Okay, so much for that one. We had a cigarette and turned on Leno for a few minutes, then hooked her up with the rubber gag, which caused a slight problem right from the start because I had a hard time pushing the ball into her mouth. But once in place, I repeated my despicable acts on her. Her reaction was this time was more… lively. Although the moaning took a little longer to start, her nubile body became more active, and she was twisting and turning at a wild pace. Satisfied, I waited a little longer before removing the ball-gag this time. As I mentioned, the rubber ball was a little larger than the plastic one, and it was only with some difficulty, and just as I began to entertain the idea of grabbing a pair of pliers to pry it out of her mouth, that I was able to gage her reaction… as she spit on the pillow and proclaimed, “I thought I was going to choke on my saliva. It sucked”. 

So unfortunately, I’m afraid I must give the ball-gag, both plastic and rubber, a thumbs down. Upon giving this sex toy further thought, it also occurred to me is that I like to clearly hear Bingo’s moaning and groaning as I send her into a state of sexual ecstasy. But all is not lost. What a ball-gag actually is perfect for is shoving into the mouths of people that REALLY need to shut the fuck up. People like…

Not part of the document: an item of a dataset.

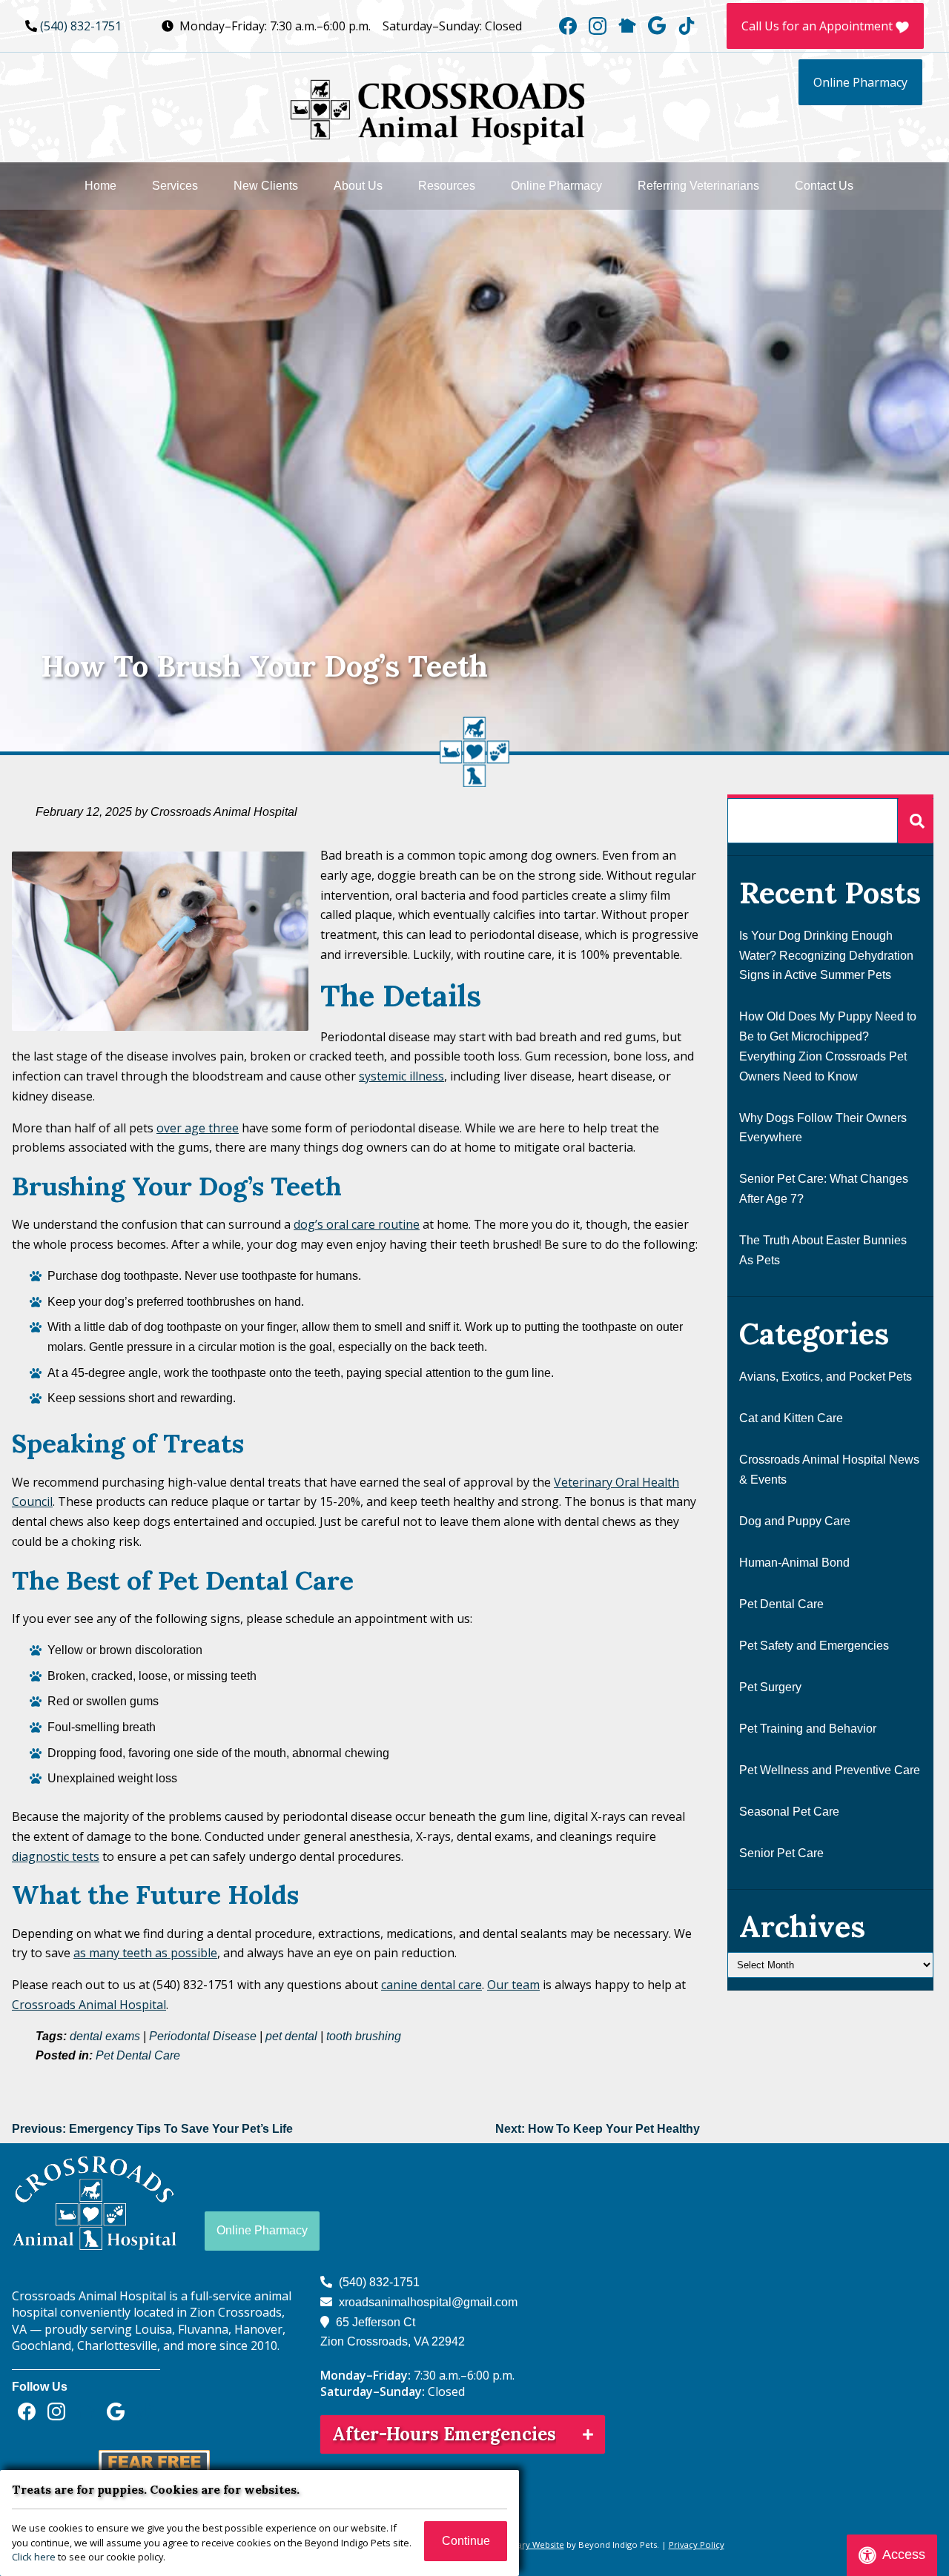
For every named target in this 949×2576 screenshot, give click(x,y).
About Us (358, 185)
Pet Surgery (770, 1687)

BUSH: TALKS THRU HIS ASS ANYWAY, BUT IT GOES WELL WITH HIS SUIT.

PAT ROBERTSON: WONDER HOW HE’LL CHUG DOWN HIS JESUS JUICE HEAVY LIFTING ELIXER WITH THIS RUBBER BALL SHOVED IN HIS FACE!

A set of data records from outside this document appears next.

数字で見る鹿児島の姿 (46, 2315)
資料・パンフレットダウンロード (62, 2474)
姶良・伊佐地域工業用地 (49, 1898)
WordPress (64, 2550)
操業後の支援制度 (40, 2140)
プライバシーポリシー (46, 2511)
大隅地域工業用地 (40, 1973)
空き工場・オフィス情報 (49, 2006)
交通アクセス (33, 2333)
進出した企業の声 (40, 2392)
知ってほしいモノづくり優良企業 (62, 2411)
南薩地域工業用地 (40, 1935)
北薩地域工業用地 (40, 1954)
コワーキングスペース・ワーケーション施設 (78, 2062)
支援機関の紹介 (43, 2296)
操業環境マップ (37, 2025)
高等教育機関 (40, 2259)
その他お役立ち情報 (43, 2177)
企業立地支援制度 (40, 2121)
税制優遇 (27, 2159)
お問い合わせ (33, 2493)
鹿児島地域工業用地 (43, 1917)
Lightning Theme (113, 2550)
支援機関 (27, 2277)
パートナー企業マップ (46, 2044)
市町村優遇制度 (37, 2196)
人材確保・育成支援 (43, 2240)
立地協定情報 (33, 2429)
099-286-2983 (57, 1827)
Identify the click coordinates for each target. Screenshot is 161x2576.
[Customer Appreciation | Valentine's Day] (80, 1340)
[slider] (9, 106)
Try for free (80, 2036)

JERRY FALWELL: DOES WEARING A COLORFUL ROUND BALL MAKE A GUY AS GAY AS A TELETUBBIE?
BILL O’REILLY: KEEP IT PITHY. STICK THE GAG IN HIS MOUTH AND SPIN IT.
PARIS HILTON: THERE’S SOMETHING ELSE I’D RATHER RAM INTO THIS DIMWIT’S MOUTH, BUT THE GAG WILL DO FOR NOW.

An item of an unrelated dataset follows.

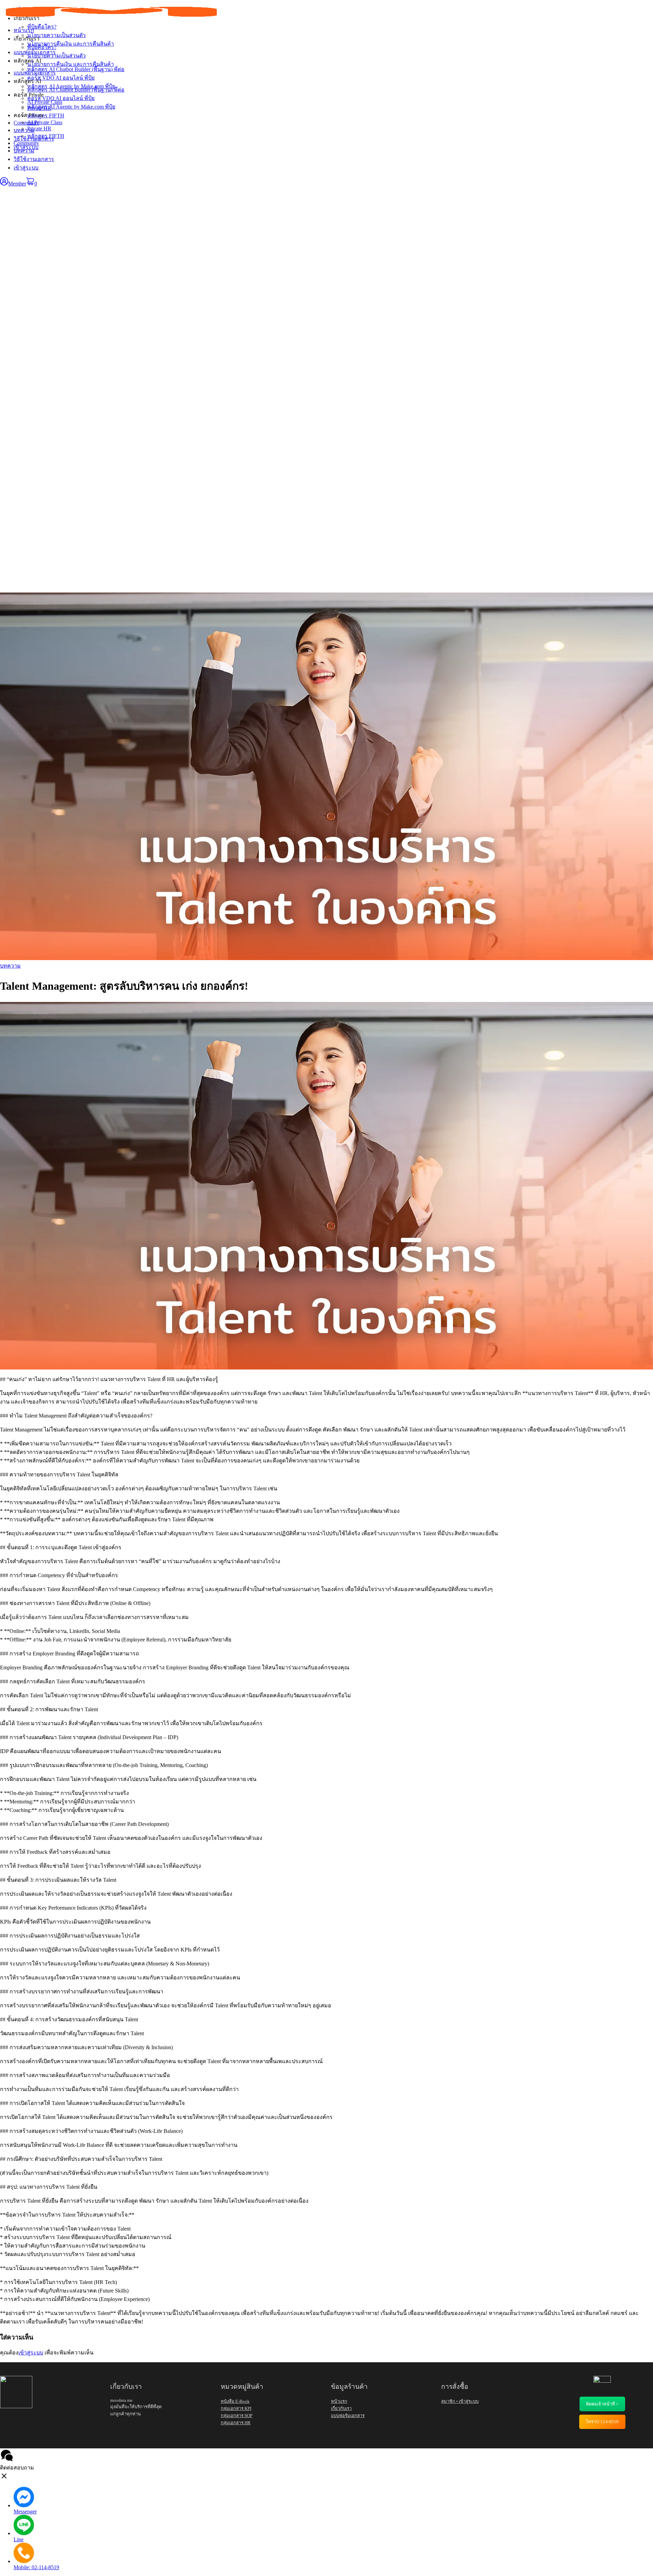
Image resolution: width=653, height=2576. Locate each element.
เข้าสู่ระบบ (26, 168)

ANN COULTER: NOT ONLY SHOULD THE BABBLING BLONDE TRANNY BE FITTED WITH A GAG, BUT A BUTT PLUG AS WELL. SHE’S FULL OF SHIT.

SEAN HANNITY: PERFECT CANDIDATE FOR A GAG TO KEEP HIM FROM LICKING ANYMORE GOP ASS.

AND FINALLY, THE TRIAD OF SCREECHING BITCHES!

NANCY GRACE: IS THERE A BLINDFOLD WE CAN USE TO COVER THOSE SCARY EYES TOO? MYTH HAS IT THAT IF YOU STARE INTO THIS MEDUSA’S BLINDERS, YOU WILL BLOW YOUR BRAINS OUT.

RITA COSBY: THE GAG STAYS IN ‘TIL SHE LEARNS TO CLEAR HER THROAT.

 

MICHELLE MALKIN: “ME ANNOY YOU LONG TIME”. NOT ANYMORE!